What Is the Purpose of a Grease Trap?
The purpose of a grease trap is to capture fats, oils, and grease before they enter the public sewer. That is the whole job. Everything else a grease trap does comes back to that one function.
It sounds minor until you know what grease does once it gets past the trap.
What happens without one
Every sink, dishwasher, and floor drain in a commercial kitchen sends water down the same lines. In a foodservice kitchen, that water carries a lot of fats, oils, and grease, collectively abbreviated as FOG.
FOG is liquid when it is hot, but it doesn’t stay that way. As it cools inside your pipes, it hardens and clings to the pipe walls. Layers collect on top of one another, narrowing the pipe walls until water can no longer pass through.
The result? A backup. Sometimes that means a slow drain; sometimes it means wastewater coming up through the floor drains in the middle of a dinner rush. Either way, the kitchen stops, and that lost time coupled with a hefty repair bill means a lot of money out of your pocket.

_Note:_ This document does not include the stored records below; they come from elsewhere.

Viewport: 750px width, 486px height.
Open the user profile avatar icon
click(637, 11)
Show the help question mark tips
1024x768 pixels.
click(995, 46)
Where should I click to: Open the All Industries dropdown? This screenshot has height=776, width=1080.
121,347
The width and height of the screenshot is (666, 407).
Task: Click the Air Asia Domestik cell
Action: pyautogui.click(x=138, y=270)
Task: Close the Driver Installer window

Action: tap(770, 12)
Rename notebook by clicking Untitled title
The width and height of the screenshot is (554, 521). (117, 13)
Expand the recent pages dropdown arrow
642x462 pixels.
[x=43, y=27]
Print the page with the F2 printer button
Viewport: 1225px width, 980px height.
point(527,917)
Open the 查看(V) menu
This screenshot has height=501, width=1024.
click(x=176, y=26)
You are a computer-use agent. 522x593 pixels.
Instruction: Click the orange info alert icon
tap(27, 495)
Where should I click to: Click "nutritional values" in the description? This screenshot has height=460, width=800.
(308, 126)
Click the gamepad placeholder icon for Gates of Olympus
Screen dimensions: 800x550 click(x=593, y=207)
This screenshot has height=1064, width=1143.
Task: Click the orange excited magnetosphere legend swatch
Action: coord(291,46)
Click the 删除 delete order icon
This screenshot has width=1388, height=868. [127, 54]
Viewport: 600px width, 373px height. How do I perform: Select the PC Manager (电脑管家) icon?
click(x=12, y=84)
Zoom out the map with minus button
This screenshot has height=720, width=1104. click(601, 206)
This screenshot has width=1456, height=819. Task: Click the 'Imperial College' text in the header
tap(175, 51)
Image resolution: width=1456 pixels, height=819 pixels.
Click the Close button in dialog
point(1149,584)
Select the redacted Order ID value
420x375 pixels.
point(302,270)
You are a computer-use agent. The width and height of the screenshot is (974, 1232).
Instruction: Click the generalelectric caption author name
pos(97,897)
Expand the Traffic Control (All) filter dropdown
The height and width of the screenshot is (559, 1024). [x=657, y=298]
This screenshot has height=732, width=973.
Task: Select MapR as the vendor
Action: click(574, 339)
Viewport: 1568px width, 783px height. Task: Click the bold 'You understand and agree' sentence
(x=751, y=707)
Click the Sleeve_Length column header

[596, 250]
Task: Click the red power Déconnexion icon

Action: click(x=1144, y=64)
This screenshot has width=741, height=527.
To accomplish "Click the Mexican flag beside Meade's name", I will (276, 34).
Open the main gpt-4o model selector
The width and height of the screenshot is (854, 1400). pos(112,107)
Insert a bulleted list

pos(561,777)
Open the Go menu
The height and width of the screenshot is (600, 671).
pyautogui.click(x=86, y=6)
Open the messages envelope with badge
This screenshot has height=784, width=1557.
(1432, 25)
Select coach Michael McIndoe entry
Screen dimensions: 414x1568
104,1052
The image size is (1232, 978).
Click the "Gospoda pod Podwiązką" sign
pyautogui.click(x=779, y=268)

A grease trap sits between your drains and the sewer, stopping FOG before the clogs can happen.
How a grease trap does its job
The mechanism is simple. Grease is lighter than water, so it floats. Food solids are heavier, so they sink.
When wastewater enters the trap, it slows down and cools. The FOG rises to the top and collects there. The solids drop to the bottom. The cleaner water in the middle passes out through the outlet and continues to the sewer the way it should.
The grease and solids stay behind until someone removes them. That last part is where a lot of kitchens get into trouble, so it helps to understand how often a grease trap needs to be cleaned before you commit to a unit.
Why every commercial kitchen needs one
There are three reasons, and they stack.
The first is legal. Nearly every municipality in the country requires foodservice establishments to install and maintain a grease interceptor. Skip it, or let it fail an inspection, and the fines follow.
The second is your own plumbing. A working trap is the difference between a routine cleaning schedule and an emergency plumber on a Saturday night.
The third is the sewer system everyone shares. Grease is the leading cause of sewer blockages, and those blockages push untreated sewage into streets and waterways. The trap in your kitchen is part of keeping that from happening.
Where automatic units fit in
Three types of grease interceptor are common in the United States. Small passive units sit under the sink and fill up fast. Larger interceptors made of concrete, steel, fiberglass, or plastic handle high volume and get pumped on a schedule. Automatic grease removal devices do the separating and move the grease into a separate container for you.
The Big Dipper is a point-source automatic unit. It handles the FOG right where it is generated instead of sending it down the line to a larger tank. For kitchens that produce more than a compact unit can keep up with, the Trapzilla interceptor holds a much higher volume in a smaller footprint than a traditional concrete tank.
Which one fits depends on your menu, your flow rate, and your local code. Our guide to what a grease trap is walks through the differences if you are still deciding.
Common questions
Does a grease trap remove the grease, or just hold it? A passive trap holds it until you clean it out by hand or with a pump truck. An automatic unit moves the grease into a separate collection container as it works. Either way, the grease has to leave the building eventually.
Is a grease trap the same as a grease interceptor? The terms get used interchangeably. Some codes call small indoor units traps and large outdoor units interceptors, but they serve the same purpose.
Do I still need one if I do not have a fryer? Yes. Grease comes off dishes, pots, and pans at the wash sink long before anything reaches a fryer. Most kitchens produce more FOG than they expect. There is more on this in our FAQ.
The purpose of a grease trap never changes. What changes is how much work it takes off your plate, and that is where the type you choose starts to matter.